Proceedings of SPIE--the International Society for Optical Engineering | 2009
Kavitha Arunachalam; Oana Craciunescu; Paolo F. Maccarini; Jaime L. Schlorff; Edward Markowitz; Paul R. Stauffer
This work reports the ongoing development of a combination applicator for simultaneous heating of superficial tissue disease using a 915 MHz DCC (dual concentric conductor) array and High Dose Rate (HDR) brachytherapy delivered via an integrated conformal catheter array. The progress includes engineering design changes in the waterbolus, DCC configurations and fabrication techniques of the conformal multilayer applicator.
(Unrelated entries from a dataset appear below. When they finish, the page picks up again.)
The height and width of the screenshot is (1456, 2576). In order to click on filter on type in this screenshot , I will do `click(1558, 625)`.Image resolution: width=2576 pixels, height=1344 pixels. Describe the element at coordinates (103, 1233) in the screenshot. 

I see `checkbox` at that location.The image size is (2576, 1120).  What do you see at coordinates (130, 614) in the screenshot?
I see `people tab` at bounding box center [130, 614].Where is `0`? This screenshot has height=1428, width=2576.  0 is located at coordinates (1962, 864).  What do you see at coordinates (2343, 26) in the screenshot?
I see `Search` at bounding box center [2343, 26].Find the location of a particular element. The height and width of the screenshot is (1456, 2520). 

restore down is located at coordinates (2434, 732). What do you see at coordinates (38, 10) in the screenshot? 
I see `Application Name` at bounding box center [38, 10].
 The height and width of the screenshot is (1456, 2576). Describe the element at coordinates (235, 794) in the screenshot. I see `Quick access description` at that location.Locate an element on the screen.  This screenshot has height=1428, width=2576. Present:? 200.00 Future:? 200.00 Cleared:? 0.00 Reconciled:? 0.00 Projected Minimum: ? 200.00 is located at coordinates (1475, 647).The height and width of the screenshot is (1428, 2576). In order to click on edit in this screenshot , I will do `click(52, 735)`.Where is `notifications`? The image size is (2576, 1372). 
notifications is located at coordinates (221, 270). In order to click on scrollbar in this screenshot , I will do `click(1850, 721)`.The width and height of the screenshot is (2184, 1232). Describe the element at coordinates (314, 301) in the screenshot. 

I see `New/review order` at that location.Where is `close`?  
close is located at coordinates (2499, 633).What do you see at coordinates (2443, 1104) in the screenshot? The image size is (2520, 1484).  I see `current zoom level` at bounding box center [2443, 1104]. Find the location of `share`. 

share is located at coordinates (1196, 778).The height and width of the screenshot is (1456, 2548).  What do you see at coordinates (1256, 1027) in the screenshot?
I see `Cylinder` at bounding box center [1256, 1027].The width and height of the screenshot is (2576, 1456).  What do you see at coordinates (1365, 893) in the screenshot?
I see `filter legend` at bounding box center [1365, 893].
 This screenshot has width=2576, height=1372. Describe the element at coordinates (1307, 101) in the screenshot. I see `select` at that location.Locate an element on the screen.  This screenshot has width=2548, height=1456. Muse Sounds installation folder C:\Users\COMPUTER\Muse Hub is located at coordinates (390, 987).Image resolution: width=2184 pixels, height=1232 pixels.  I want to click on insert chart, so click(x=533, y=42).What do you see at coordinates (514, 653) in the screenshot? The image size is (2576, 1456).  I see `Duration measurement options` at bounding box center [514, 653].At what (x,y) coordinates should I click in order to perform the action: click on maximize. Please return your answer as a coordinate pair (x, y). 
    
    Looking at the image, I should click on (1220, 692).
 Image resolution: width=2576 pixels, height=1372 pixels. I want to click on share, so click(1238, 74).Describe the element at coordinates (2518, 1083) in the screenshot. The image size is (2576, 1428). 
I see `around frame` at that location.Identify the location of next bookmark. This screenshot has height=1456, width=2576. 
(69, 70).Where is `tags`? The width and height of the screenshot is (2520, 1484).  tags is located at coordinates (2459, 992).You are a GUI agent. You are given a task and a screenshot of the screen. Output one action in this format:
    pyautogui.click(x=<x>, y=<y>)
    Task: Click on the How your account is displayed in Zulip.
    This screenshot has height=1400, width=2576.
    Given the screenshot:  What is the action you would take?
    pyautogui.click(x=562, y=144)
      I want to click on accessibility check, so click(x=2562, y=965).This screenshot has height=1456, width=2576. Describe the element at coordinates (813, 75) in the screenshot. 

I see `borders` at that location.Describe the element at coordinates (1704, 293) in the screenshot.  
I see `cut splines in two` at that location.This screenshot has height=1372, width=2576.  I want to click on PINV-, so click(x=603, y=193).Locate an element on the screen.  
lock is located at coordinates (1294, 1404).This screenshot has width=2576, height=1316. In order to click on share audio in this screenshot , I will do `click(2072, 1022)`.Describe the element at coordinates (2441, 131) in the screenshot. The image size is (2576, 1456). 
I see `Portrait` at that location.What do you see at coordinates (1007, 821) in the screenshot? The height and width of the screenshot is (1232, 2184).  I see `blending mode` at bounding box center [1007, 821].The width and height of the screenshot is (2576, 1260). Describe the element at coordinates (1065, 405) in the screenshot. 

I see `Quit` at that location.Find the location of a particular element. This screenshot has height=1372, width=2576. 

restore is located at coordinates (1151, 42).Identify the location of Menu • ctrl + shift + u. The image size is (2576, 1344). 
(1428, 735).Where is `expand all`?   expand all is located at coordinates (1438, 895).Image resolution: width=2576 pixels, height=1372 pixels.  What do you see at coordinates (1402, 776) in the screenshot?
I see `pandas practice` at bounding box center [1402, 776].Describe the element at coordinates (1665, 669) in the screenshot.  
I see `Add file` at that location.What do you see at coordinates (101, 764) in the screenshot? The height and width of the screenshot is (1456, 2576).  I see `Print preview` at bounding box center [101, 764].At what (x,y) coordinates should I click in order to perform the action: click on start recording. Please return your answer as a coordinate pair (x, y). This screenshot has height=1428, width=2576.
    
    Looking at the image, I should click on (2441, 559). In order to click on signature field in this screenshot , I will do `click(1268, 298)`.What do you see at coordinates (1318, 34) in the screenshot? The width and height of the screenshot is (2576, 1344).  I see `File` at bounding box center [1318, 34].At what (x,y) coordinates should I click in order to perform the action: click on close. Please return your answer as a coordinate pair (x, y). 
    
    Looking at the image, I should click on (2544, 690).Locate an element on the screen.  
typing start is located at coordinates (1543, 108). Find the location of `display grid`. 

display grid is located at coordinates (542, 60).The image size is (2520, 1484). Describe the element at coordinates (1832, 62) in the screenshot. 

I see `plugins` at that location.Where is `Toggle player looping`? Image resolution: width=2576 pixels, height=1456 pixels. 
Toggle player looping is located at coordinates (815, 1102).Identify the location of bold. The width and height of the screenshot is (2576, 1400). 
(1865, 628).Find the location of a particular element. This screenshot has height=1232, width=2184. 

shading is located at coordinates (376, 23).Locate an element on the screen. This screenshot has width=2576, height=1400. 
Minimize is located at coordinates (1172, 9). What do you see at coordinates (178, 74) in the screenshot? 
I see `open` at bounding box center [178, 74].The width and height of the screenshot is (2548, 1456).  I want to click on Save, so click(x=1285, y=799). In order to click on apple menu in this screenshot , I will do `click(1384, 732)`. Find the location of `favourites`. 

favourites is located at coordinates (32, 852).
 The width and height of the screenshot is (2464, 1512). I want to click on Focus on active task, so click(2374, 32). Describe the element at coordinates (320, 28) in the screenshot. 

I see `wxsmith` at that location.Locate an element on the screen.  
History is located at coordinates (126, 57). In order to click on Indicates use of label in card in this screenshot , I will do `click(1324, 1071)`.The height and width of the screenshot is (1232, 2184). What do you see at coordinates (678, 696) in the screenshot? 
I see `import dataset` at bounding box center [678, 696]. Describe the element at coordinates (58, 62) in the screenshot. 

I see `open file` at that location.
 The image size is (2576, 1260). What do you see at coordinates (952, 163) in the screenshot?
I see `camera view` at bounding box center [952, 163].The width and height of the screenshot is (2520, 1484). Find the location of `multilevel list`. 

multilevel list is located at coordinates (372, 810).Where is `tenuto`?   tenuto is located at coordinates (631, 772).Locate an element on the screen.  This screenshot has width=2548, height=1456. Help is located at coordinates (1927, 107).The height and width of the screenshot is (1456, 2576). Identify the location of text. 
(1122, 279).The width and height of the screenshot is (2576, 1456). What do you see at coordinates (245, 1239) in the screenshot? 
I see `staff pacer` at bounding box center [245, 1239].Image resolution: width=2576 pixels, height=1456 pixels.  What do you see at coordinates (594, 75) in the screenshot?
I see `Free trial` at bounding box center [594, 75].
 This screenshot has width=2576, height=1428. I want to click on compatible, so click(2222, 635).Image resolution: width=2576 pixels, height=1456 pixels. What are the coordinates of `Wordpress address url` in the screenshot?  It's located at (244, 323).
The dosimetric impact of the thin copper DCC array is also assessed. Steady state fluid dynamics of the new waterbolus bag indicates nearly uniform flow with less than 1°C variation across a large (19×32cm) bolus. Thermometry data of the torso phantom acquired with computer controlled movement of fiberoptic temperature probes inside thermal mapping catheters indicate feasibility of real time feedback control for the DCC array. MR (magnetic resonance) scans of a torso phantom indicate that the waterbolus thickness across the treatment area is controlled by the pressure applied by the surrounding inflatable airbladder and applicator securing straps. The attenuation coefficient of the DCC array was measured as 3± 0.001% and 2.95±0.03 % using an ion chamber and OneDose™ dosimeters respectively. The performance of the combination applicator on patient phantoms provides valuable feedback to optimize the applicator prior use in the patient clinic.